There are a couple of Nina Simone samples – were those from Jay-Z's playlist?
Yes, that was definitely him. He put both of those on there. That's the score to his life. That's the core reason for using them. There's a million things to sample that could sound good.
This is where switching up the process helped me. Maybe before I go, "We can't use two Nina Simones! We can't use Steve Wonder!" But that's what he wanted. I left it up to him to do the rest of the business. It freed me up to just be creative and be told, "this is what I want." It's challenging as well.
"I held up classic albums and said, 'What were the good parts and what were the mistakes?'"
At what point did it become clear that this was going to be an album and it was actually going to come out?
We got heavy into it by accident. The first time it happened, I sent him the "Kill Jay-Z" record, and he called Guru, who happened to be in town, and that was the first record. But then the holidays happened. We both went away for the holidays. He had already asked me to work on Vic Mensa's album. I was juggling working on both of them. When we came back in January, we get deep in. Then I had to go for Chicago for a month because my dad had a spill at home and he was in the hospital. We took a good month off there. In March, I got back and we got back into the full stride. We had intended on dropping it on 4/4. That was the plan. Unfortunate circumstances slowed it down.
But it helped us in the sense that it gave us more time to make some really important records. A lot of the thought process was, I held up classic albums and said, "What were the good parts and what were the mistakes?" Sometimes these classics, the continuity is what makes them classic, and then you have these examples of reaching for the single or the radio record.

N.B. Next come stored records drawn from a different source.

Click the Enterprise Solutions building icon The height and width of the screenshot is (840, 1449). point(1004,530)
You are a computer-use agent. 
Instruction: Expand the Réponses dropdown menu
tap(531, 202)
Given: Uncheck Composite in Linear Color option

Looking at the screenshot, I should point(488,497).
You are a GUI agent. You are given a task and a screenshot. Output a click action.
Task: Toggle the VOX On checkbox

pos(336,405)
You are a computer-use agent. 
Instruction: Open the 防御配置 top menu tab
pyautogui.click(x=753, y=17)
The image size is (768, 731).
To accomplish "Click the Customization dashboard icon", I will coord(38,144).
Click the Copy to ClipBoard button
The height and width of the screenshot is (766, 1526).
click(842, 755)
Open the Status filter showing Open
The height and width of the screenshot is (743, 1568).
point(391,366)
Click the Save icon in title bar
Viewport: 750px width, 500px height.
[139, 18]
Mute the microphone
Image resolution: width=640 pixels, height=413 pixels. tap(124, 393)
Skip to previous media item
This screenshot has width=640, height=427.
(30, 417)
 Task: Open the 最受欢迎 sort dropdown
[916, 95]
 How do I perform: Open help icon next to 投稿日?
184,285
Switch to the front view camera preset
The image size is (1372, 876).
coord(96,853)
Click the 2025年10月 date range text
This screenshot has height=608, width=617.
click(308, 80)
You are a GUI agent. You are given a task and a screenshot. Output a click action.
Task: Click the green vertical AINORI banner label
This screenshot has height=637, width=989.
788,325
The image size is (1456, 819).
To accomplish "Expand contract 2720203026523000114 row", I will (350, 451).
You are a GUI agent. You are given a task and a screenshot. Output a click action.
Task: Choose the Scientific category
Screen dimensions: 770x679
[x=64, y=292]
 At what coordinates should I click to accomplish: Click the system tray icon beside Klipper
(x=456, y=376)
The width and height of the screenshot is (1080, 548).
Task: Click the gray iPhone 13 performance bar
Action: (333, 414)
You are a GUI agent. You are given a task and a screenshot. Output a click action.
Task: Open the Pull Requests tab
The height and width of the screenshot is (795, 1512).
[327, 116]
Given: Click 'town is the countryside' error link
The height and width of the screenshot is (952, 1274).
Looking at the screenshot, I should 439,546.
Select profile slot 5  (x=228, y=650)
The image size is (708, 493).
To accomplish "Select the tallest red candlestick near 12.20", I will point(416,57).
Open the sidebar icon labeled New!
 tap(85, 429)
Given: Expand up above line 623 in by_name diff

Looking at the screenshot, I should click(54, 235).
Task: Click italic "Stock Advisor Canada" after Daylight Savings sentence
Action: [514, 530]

Albums I was pointing to were like Marvin Gaye's What's Going On, Confessions by Usher, [Jay-Z's] The Blueprint, [Nas'] Illmatic, [Kanye West's] My Beautiful Dark Twisted Fantasy. I analyzed the mistakes and tried not to make those mistakes. We wanted 10 really good songs where at no point are you like, "I know what you're trying to do, you could've kept that one." Sometimes you look back 10 years later and you go, "I see why you did it then, but 'No, thanks' today." By March, we were into that [process].
So the concise 10-song length was important for that purpose?
Yes. There's three more songs that are coming out as bonuses. James Blake came in and joined into the process. There's more coming shortly that's equally as revealing.